- [Short problem]: Copy each line below that contains the string "Task". Case counts.

┌────────

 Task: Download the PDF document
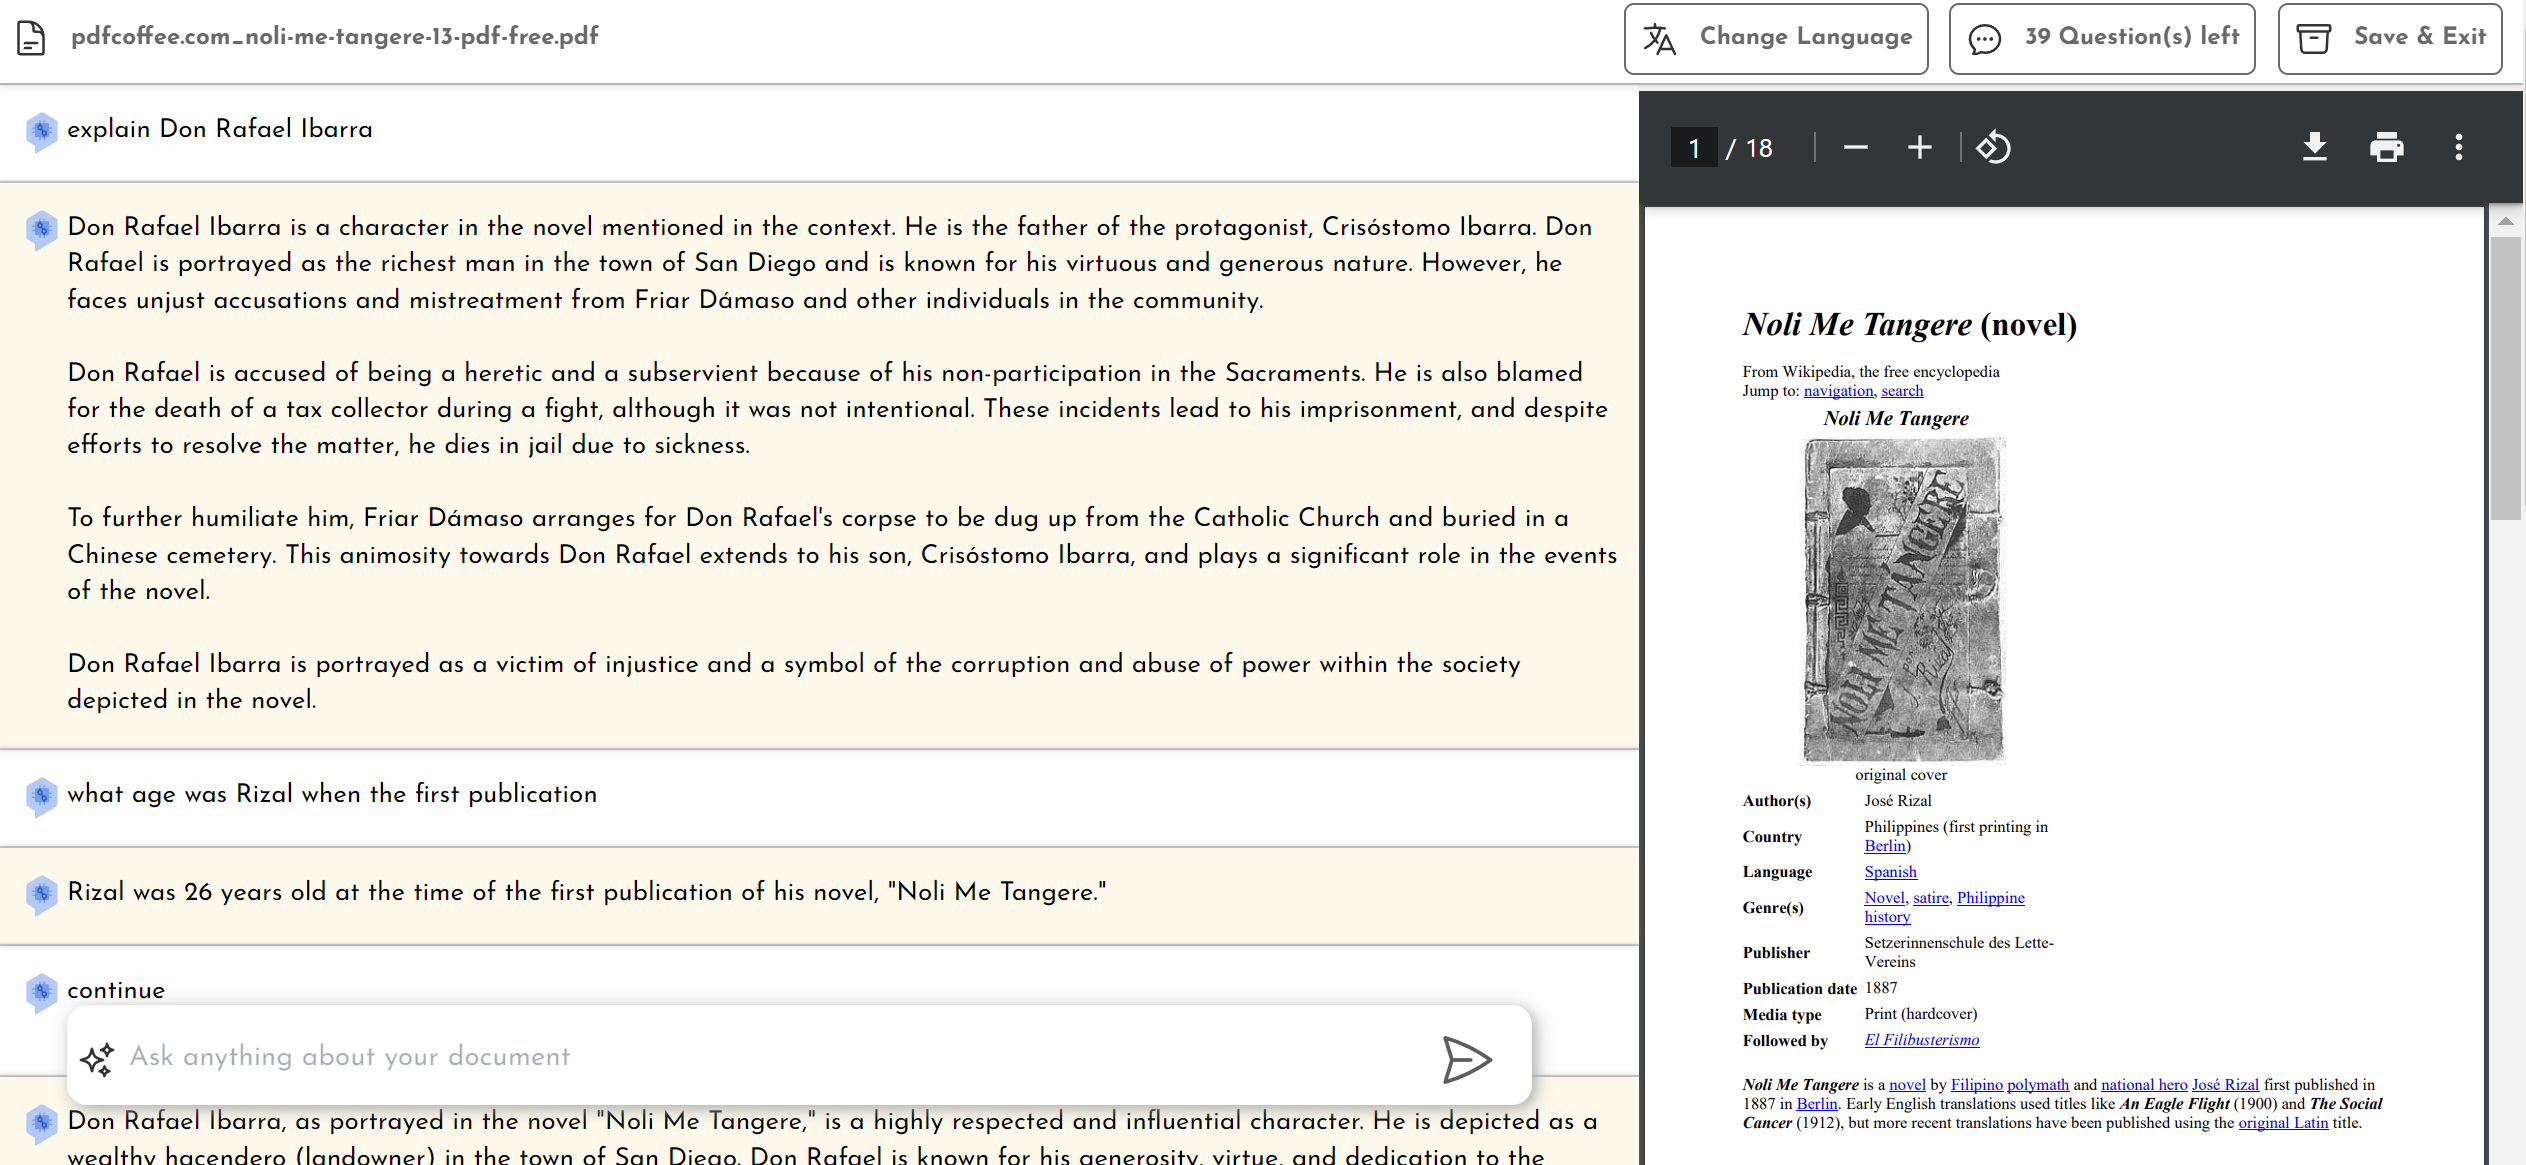[x=2314, y=148]
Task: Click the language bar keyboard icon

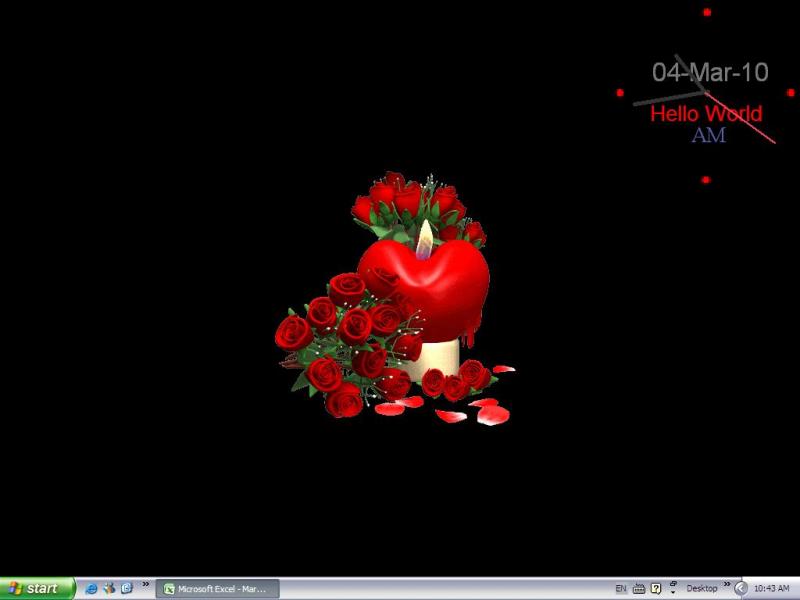Action: tap(639, 589)
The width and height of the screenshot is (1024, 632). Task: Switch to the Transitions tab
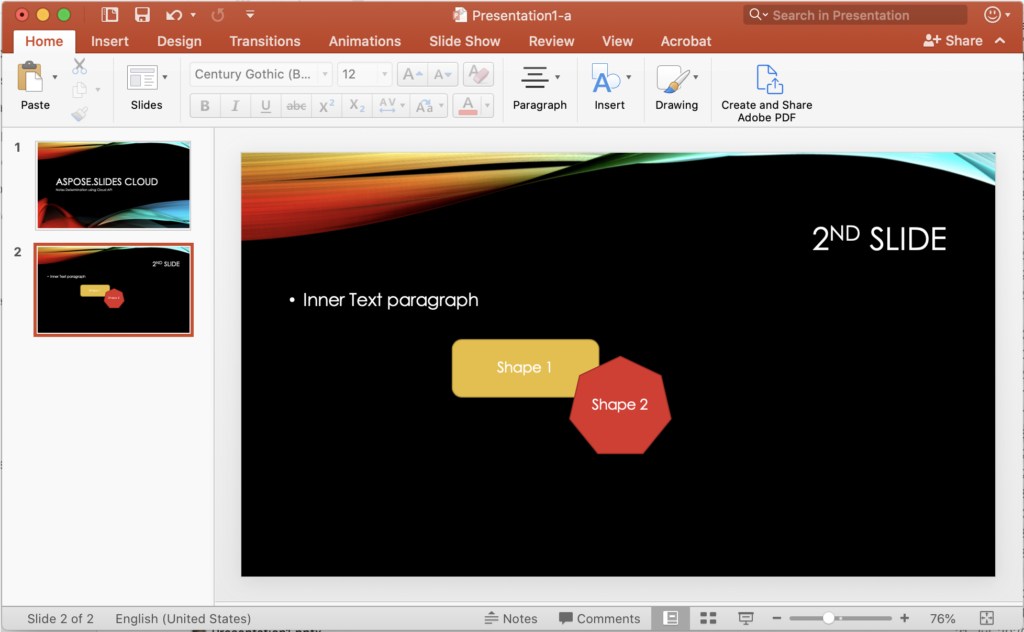point(264,41)
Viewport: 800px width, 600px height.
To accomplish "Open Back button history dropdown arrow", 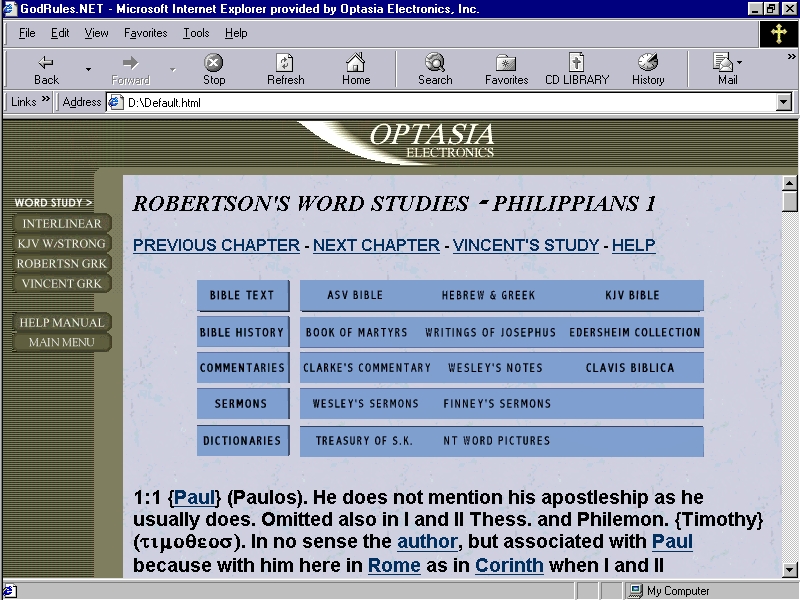I will (x=88, y=70).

└────────

- [Result]:
 Task: Download the PDF document
Task: Click the language bar keyboard icon
The width and height of the screenshot is (1024, 632). Task: Switch to the Transitions tab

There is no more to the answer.